- Text excerpt
--- START ---
Note the fact that 'A and 'a are very separate type variables in this snippet.  'A represents the “rest of the stack”, while 'a represents a specific type which just happens to be on top of the input stack.  Using this new, more flexible type, we can produce tables for both of our earlier programs:

Word Input Stack Output Stack
42 * * Int
pop * Int *

 

Word Input Stack Output Stack
"fourty-two" * * String
pop * String *

Everything matches and the world is once again very happy.  Note that we can also apply this parametric type concept to the slightly more interesting example of dup:

dup : ('A 'a -> 'A 'a 'a)

In other words, dup says that whatever type is on top of the stack when it starts, that type will be on top of the stack twice when it is finished.  Just like pop, this type can be instantiated against any stack with at least one type, regardless of whether that type is Int, String, or anything else for that matter.

Higher-Order Functions

We’ve seen how to type-check simple phrases, as well as first-order functions with deferred stack access and the occasional polymorphic word.  However, there is one particularly troublesome aspect of concatenative type systems which we have completely ignored: functions which take quotations off the stack.  In other words: what type do we assign to apply?  Consider the following function:

define trouble {
  apply
}

At runtime, trouble will pop a quotation and then evaluate it against the remainder of the stack.  Intuitively, we need to have some way of representing the type of a quotation, but that’s not even the most serious problem.  Somehow, we need to constrain the quotation to itself accept exactly the stack which remains after it is popped.  We also need to find some way of capturing its output type in order to compute the final output type of trouble.

More concretely, we can make a first attempt at assigning a type for trouble.  The underscores (_) illustrate an area where our type system is incapable of helping us:

trouble : (_ (_ -> _) -> _)

It’s very tempting to just throw an 'A in there and be done with it, but the truth is that for this type expression, there is no “unused stack”.  We don’t really know how much (or how little) of the stack will be used by the quotation; it could pop five elements, twenty or none at all.  It literally needs access to the remainder of the input stack in its entirety, otherwise the expression is useless.  Enter stack polymorphism…

Just as we needed a way to represent any single type in order to type-check pop and dup, we now need a way to represent any stack type in order to type-check apply.  Fortunately, the answer is already nestled within our pre-established notation.  Consider the type of +:

+ : ('A Int Int -> 'A Int)
--- END ---
- Supplied data
--- START ---
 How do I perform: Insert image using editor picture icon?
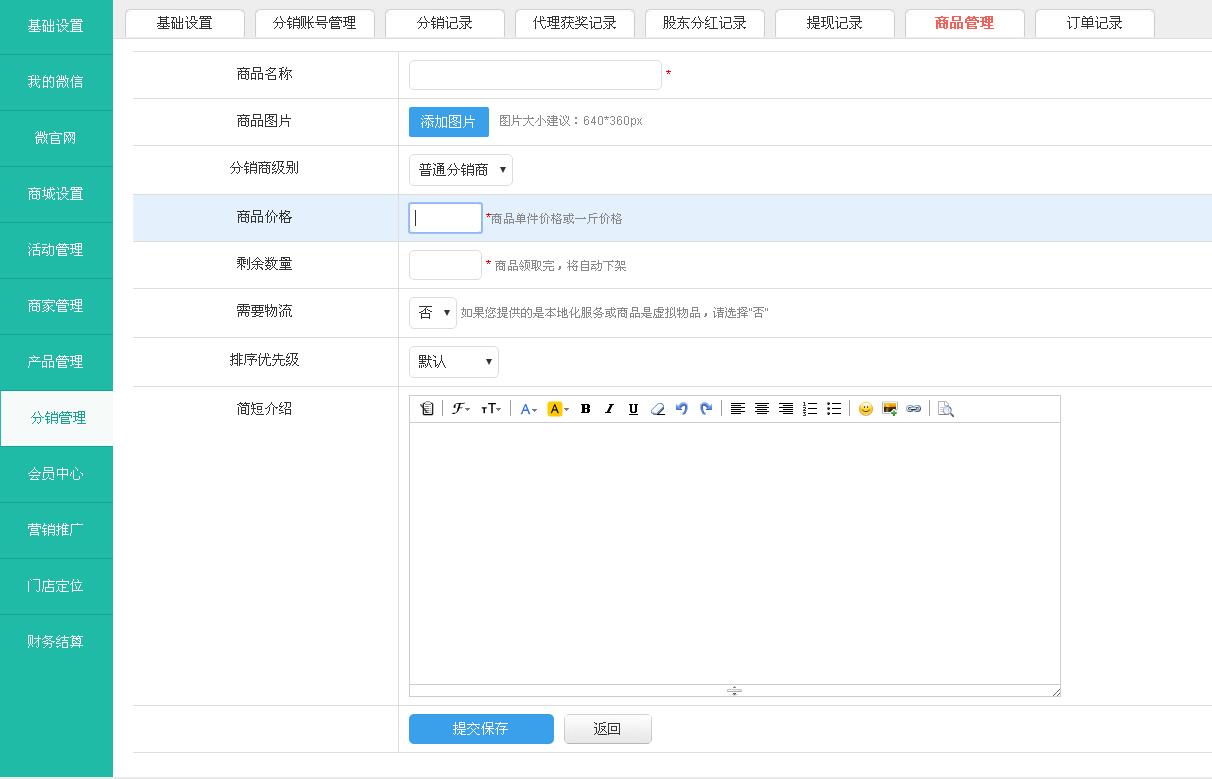(x=890, y=409)
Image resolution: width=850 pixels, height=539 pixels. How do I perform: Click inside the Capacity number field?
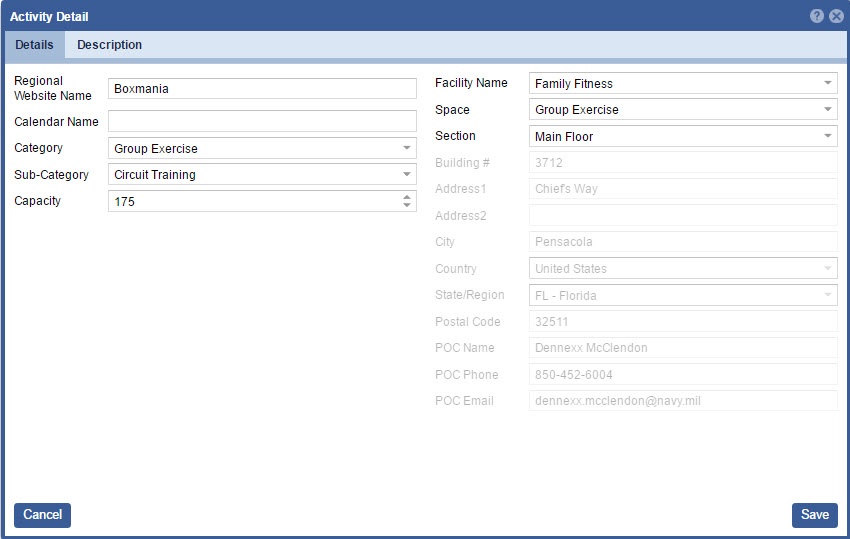[x=252, y=201]
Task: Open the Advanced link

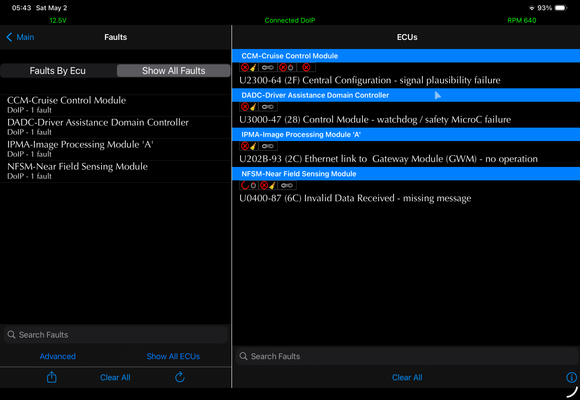Action: 58,356
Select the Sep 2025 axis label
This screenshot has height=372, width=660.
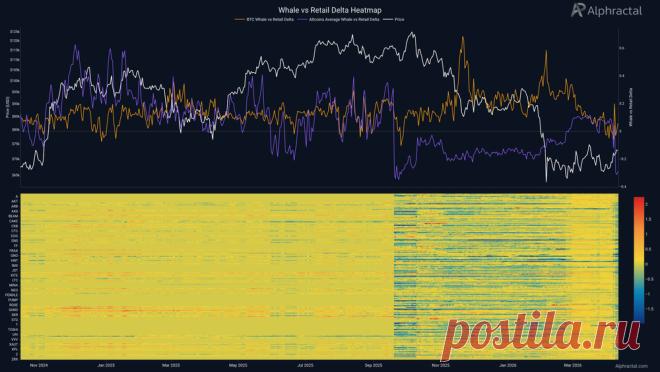click(x=373, y=365)
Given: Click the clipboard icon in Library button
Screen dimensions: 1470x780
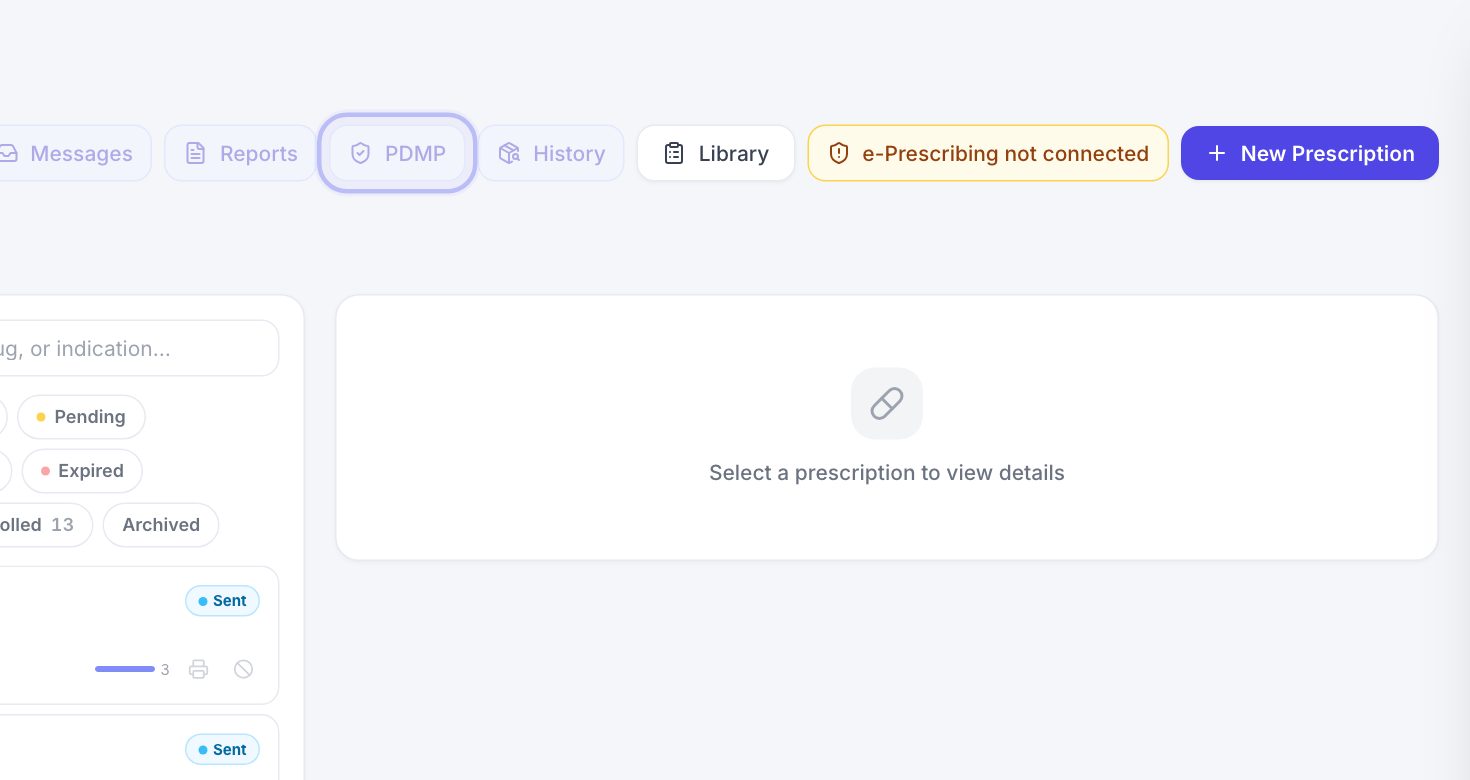Looking at the screenshot, I should (674, 153).
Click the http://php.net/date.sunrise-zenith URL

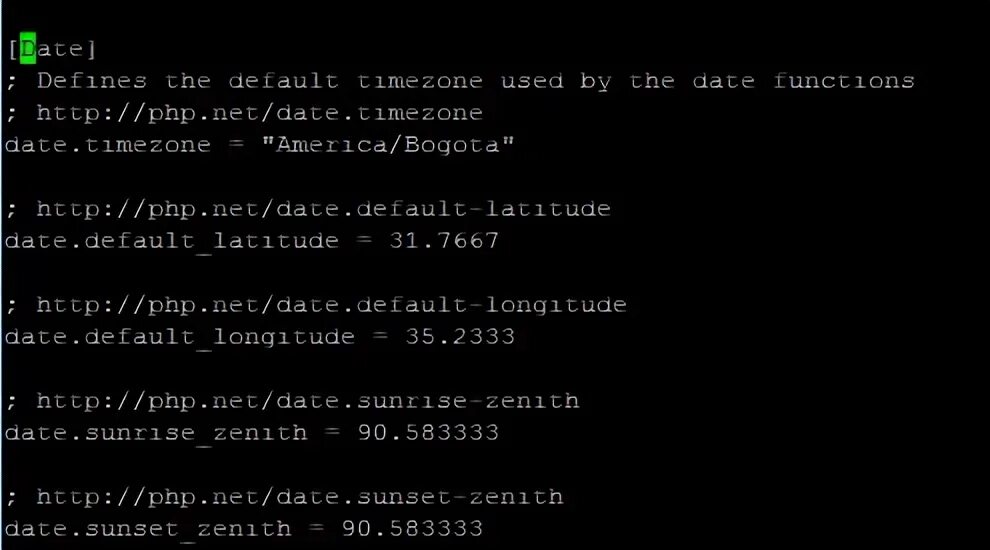point(307,401)
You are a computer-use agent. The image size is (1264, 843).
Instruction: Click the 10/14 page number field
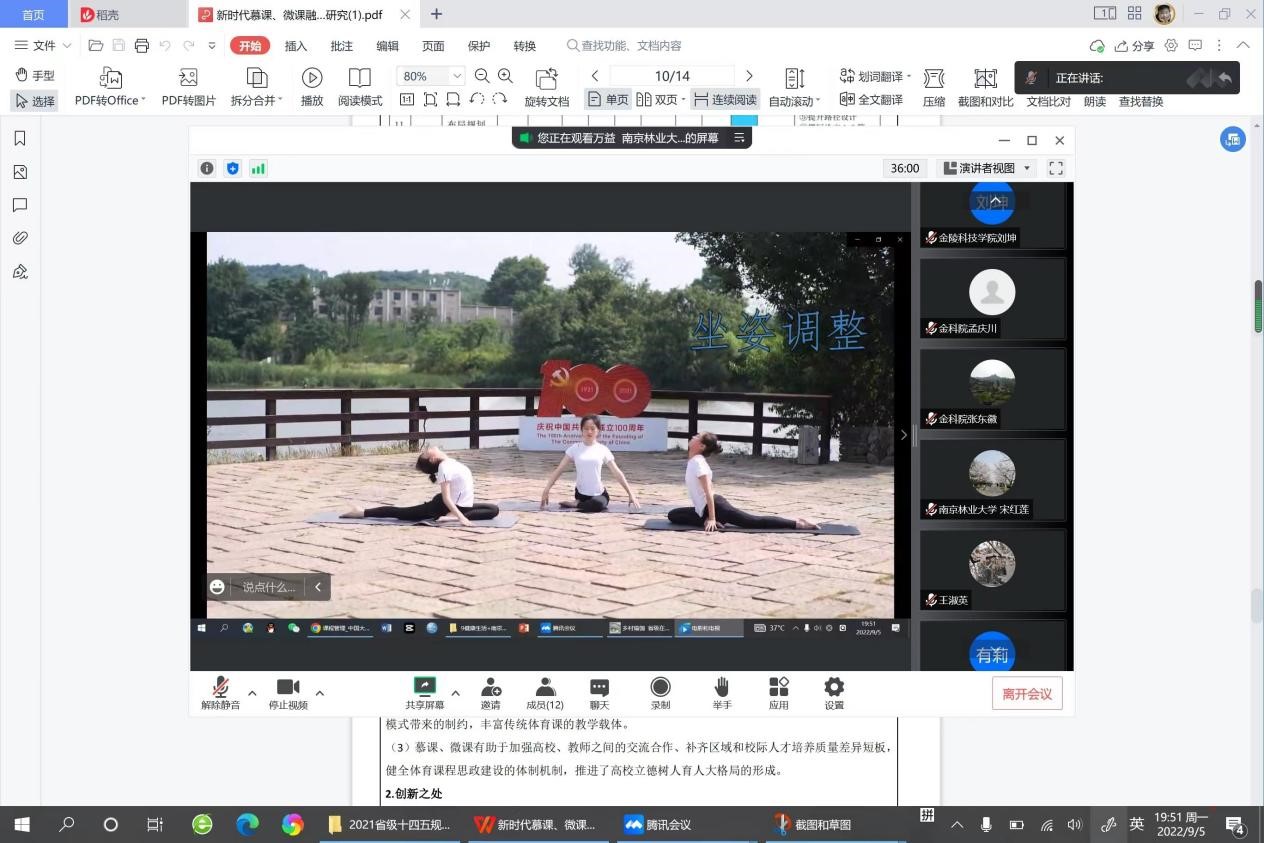[x=672, y=76]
--- END ---
- Instructions
(1) From the text on concatenative type systems, translate this sentence into Spanish: "At runtime, trouble will pop a quotation and then evaluate it against the remainder of the stack."
(2) Repeat the listing, starting with its first line and going on through the line that contains "click(x=373, y=365)", and leave the pictures out.

- Task solutions
(1) En tiempo de ejecución, trouble extraerá una cita de la pila y luego la evaluará con el resto de la pila.

(2)
 How do I perform: Insert image using editor picture icon?
(x=890, y=409)
Image resolution: width=850 pixels, height=539 pixels. How do I perform: Click inside the Capacity number field?
[x=252, y=201]
Task: Open the Advanced link

Action: 58,356
Select the Sep 2025 axis label
This screenshot has height=372, width=660.
click(x=373, y=365)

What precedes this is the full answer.